Re: xml:lang [was Re: Outstanding Issues ]

At 09:02 12/02/2002 +0200, Patrick Stickler wrote:

>Yes and no. If what M&S says applies only to the XML space,
>then no. If what M&S says was supposed to apply to the RDF
>space (have representation in the graph) then yes.

Patrick, can you refer me to where in M&S it suggests this 
interpretation?  How do you reconcile this position with the text from M&S 
that Dave quoted earlier:

   http://lists.w3.org/Archives/Member/w3c-archive/2001Jun/att-0017/01-rdfms.html#221

[[ (P221) The xml:lang attribute may be used as defined by [XML] to 
associate a language with the property value. There is no specific data 
model representation for xml:lang (i.e., it adds no triples to the data 
model); the language of a literal is considered by RDF to be a part of the 
literal. An application may ignore language tagging of a string. All RDF 
applications must specify whether or not language tagging in literals is 
significant; that is, whether or not language is considered when performing 
string matching or other processing.]]

in particular:

   [[the language of a literal is considered by RDF to be a part of the 
literal]]



>All attributes/elements beginning with xml: have special
>meaning in teh XML space, and to the extent that RDF
>has an XML based serialization, we need to support that,
>but we don't IMO need to adopt the semantics of those
>special forms in the RDF space.

Are you suggesting that your opinion overrides the specification?

[...]


>Applications which base their functionality on the
>XML serialization rather than triples are broken.
>
>If use of DC depends on the presence of xml:lang in
>its RDF realization, then that is broken and must be
>fixed.

Is this one of the explanations that I missed?
[...]

>To decide that xml:lang is now going to generate triples
>automatically is going to require alot of work and
>will require modification to every parser out there, so
>I just see it as out of scope.

I would be sympathetic to that viewpoint.

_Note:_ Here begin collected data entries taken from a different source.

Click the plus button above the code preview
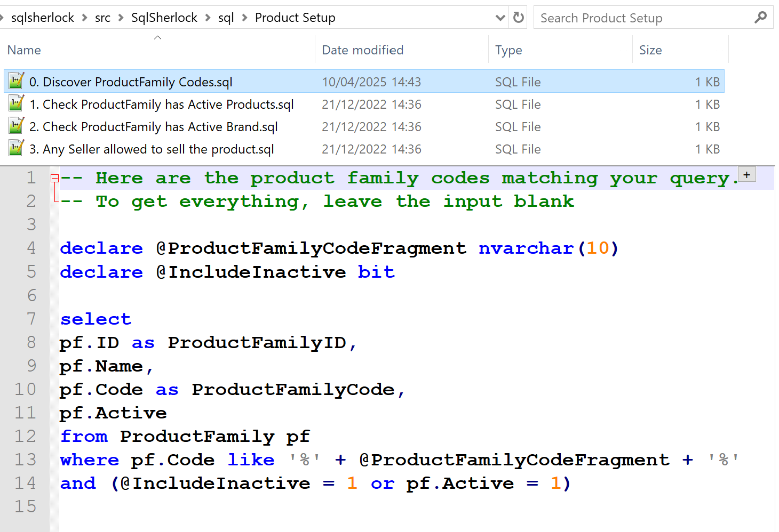The height and width of the screenshot is (532, 779). tap(747, 174)
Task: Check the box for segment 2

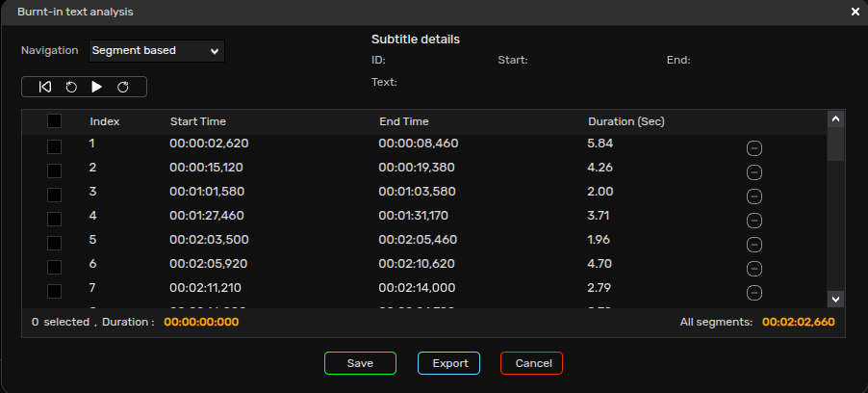Action: coord(54,170)
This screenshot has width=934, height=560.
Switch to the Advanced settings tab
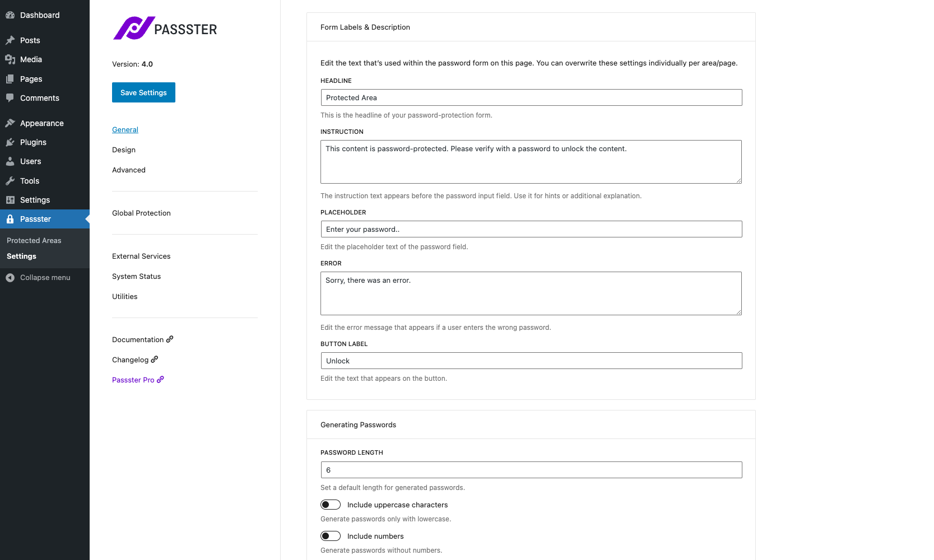(129, 170)
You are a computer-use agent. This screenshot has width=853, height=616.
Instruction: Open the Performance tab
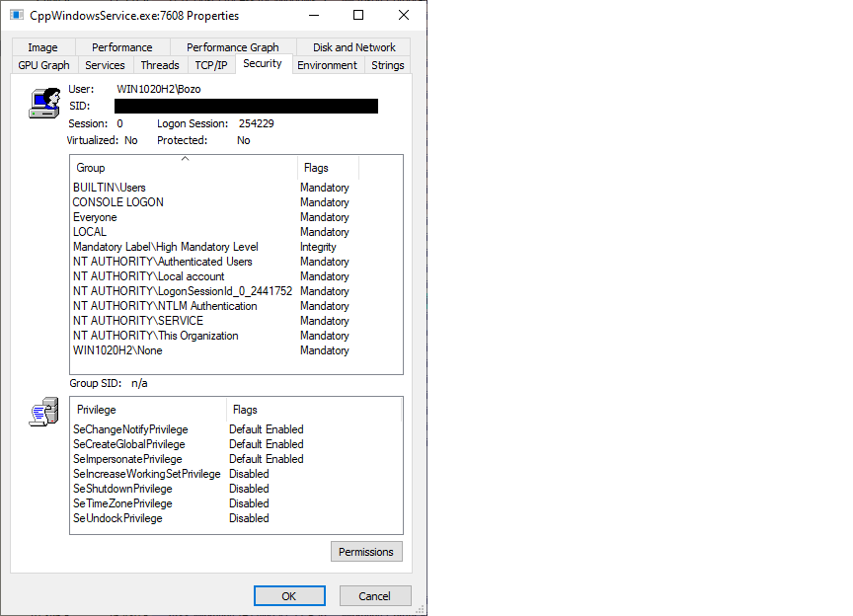coord(121,46)
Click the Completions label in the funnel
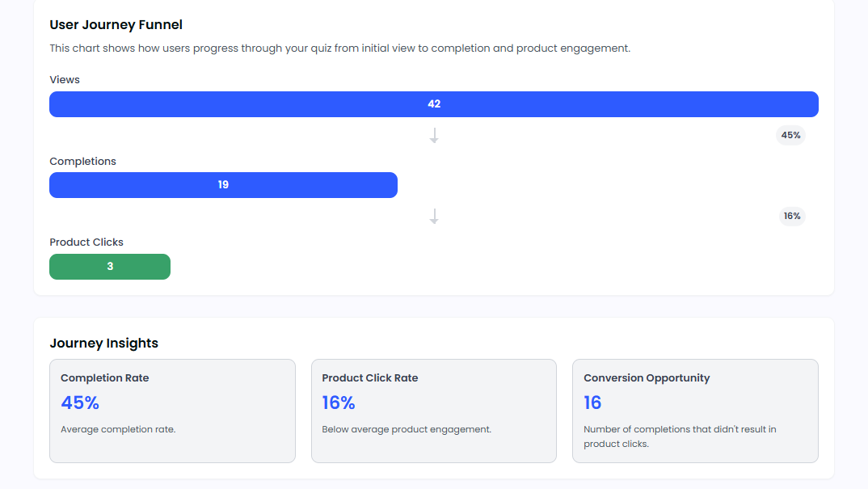This screenshot has width=868, height=489. pos(82,162)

>As outlined below, there is a way to do qualification
>(language, source, scope, etc.) without such modifications,

Err, I have running code that does for language, as per m&s.
[...]
>I do not see how lang-literals can be tidy. Not without some
>explicit representation of the language portion in the node
>label. If the language is invisible in the graph, then that
>means that either it does not really exist, or tidy literals
>are ambiguous.

I suggest you have just outlined how.